**Written exercise**:
Reproduce the portion of the R performance thread below that begins with the words "[R] Peformance question" and ends after the words "what I mean?".

start Text block

[R] Peformance question
Thomas Mailund
thomas.mailund at gmail.com
Fri Apr 21 13:23:36 CEST 2017
I did try to profile it but I'll throw some more experiments at it. Right now I suspect it is mostly a problem of wrapping the data in objects which I do more for the purely functional version than the other two, but I'll experiment some more
Cheers
Thomas
On 21 Apr 2017, 13.20 +0200, Paul Johnson <pauljohn32 at gmail.com>, wrote:
> I dont understand your code. But I do have suggestion. Run the functions in the profiler, maybe differences will point at the enemy.
>
> Know what I mean?
>
> Rprof('check.out')
> #run code
> Rprof(NULL)
> summaryRprof('check.out')
>
> Do that for each method. That may be uninformative.
>
> I wondered if you tried to compile your functions? In some cases it helps erase differences like this. Norman Matloff has examples like that in Art of R Programming.
>
> I keep a list of things that are slow, if we can put finger on problem, I will add to list. I suspect slow here is in runtime object lookup. The environment ones have info located more quickly by the runtime, I expect. Also, passing info back and forth from the R runtime system using [ is a common cause of slow. It is why everybody yells 'vectorize' and 'use lapply' all the time. Then again, I'm guessing because I dont understand your code:)

end Text block
start Data entries

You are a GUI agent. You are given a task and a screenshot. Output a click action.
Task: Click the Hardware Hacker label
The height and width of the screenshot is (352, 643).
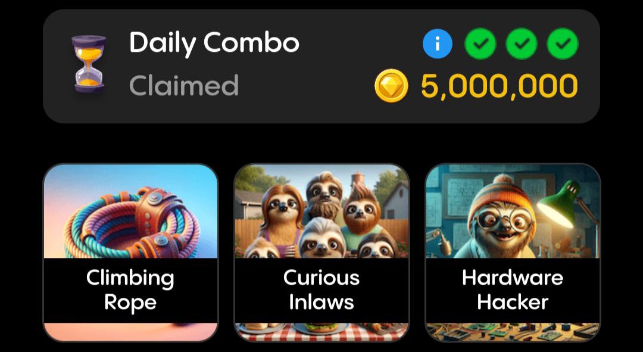513,291
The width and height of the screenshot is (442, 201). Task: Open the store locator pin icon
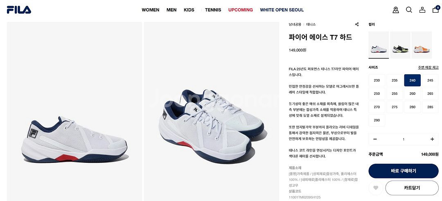(396, 10)
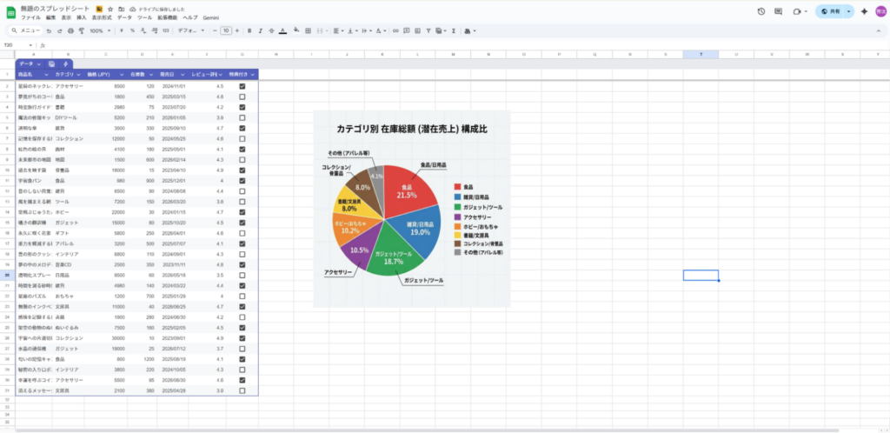Click the 共有 share button

tap(834, 11)
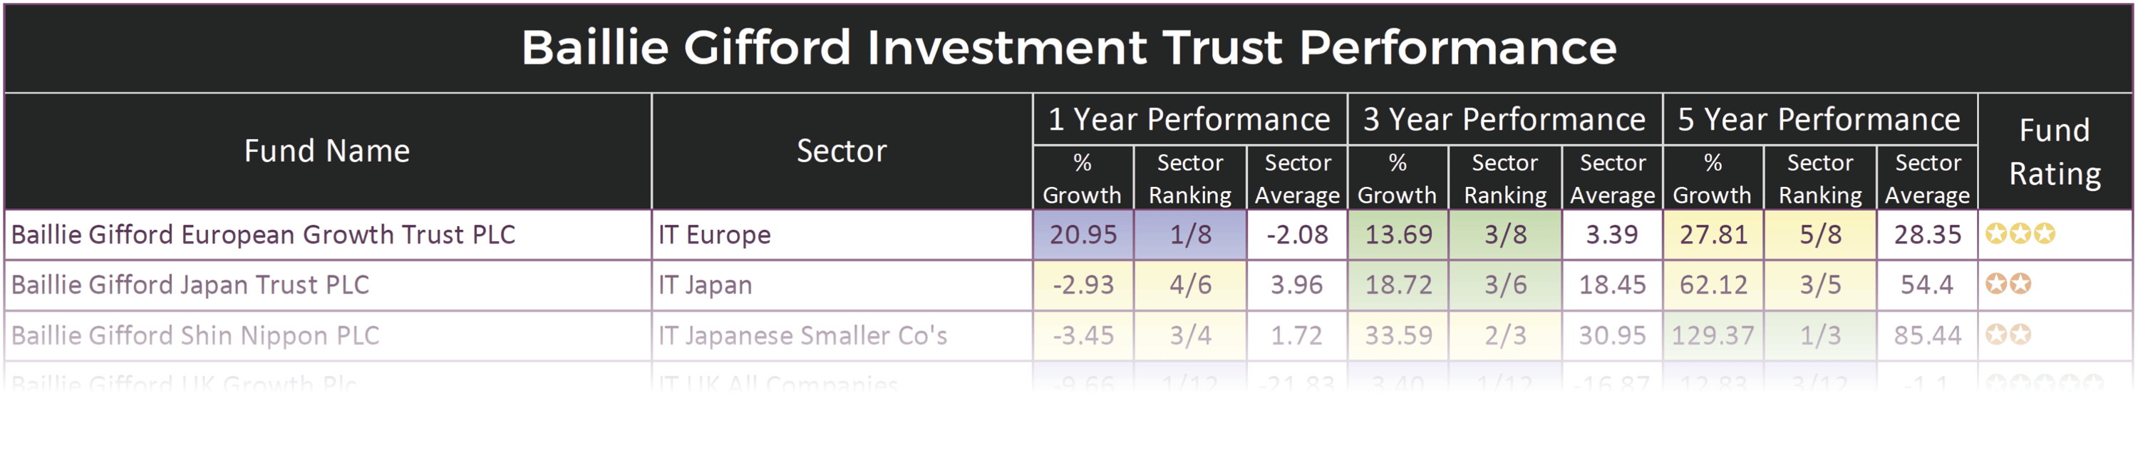Click Baillie Gifford Japan Trust PLC name
Viewport: 2138px width, 451px height.
190,285
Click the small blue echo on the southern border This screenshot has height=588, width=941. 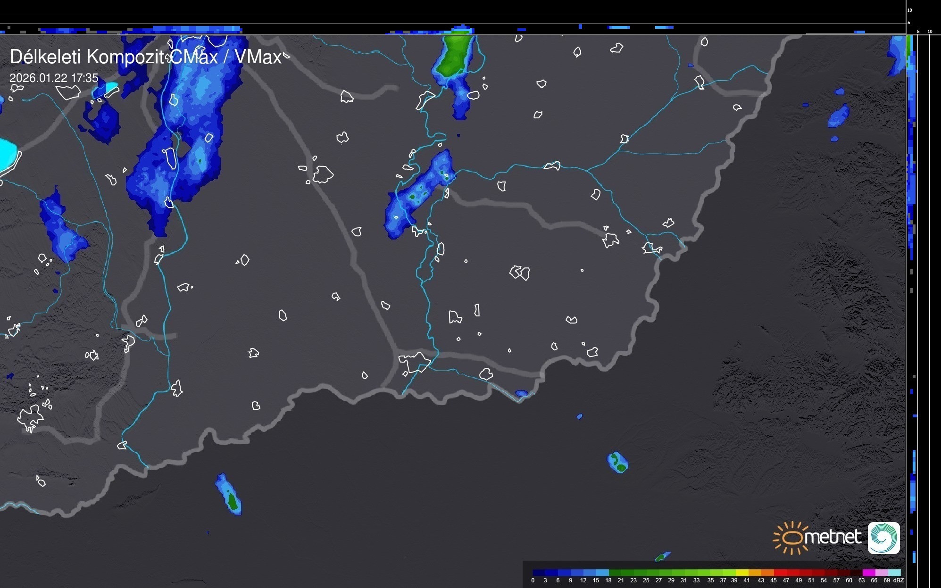click(521, 393)
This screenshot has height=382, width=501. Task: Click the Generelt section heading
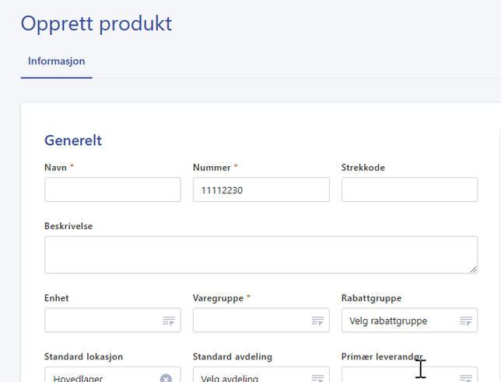pos(73,141)
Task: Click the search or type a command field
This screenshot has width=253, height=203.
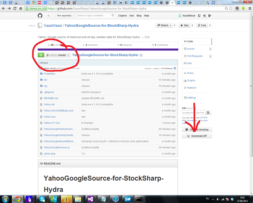Action: (x=94, y=16)
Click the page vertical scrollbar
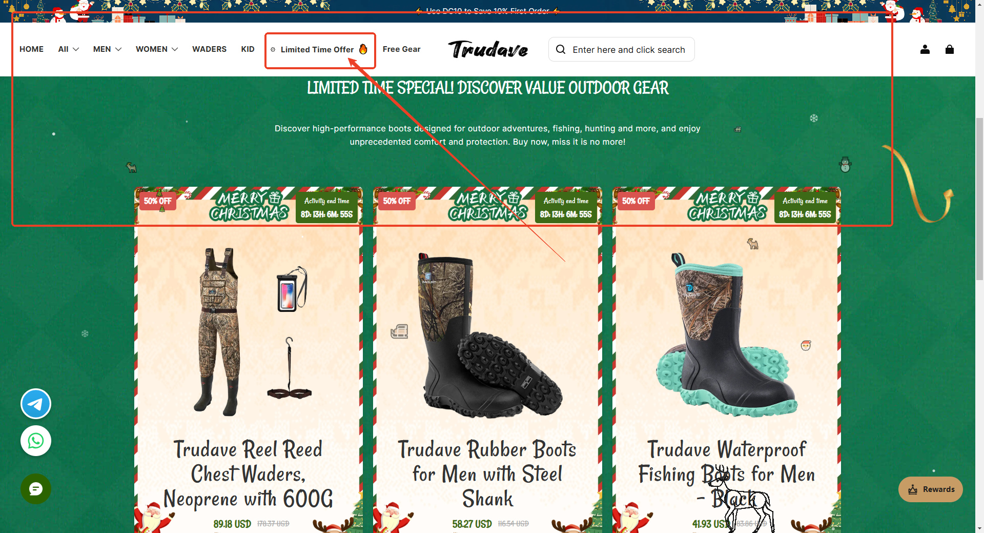The height and width of the screenshot is (533, 984). pos(979,267)
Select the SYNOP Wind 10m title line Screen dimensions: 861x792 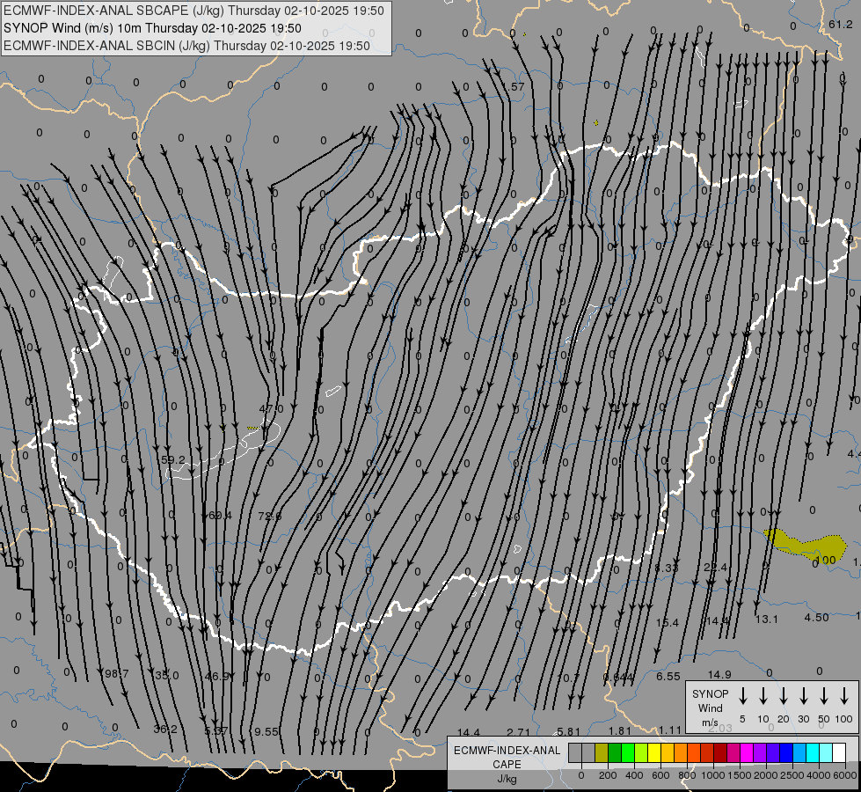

end Data entries

**Result for this exercise**:
[R] Peformance question
Thomas Mailund
thomas.mailund at gmail.com
Fri Apr 21 13:23:36 CEST 2017
I did try to profile it but I'll throw some more experiments at it. Right now I suspect it is mostly a problem of wrapping the data in objects which I do more for the purely functional version than the other two, but I'll experiment some more
Cheers
Thomas
On 21 Apr 2017, 13.20 +0200, Paul Johnson <pauljohn32 at gmail.com>, wrote:
> I dont understand your code. But I do have suggestion. Run the functions in the profiler, maybe differences will point at the enemy.
>
> Know what I mean?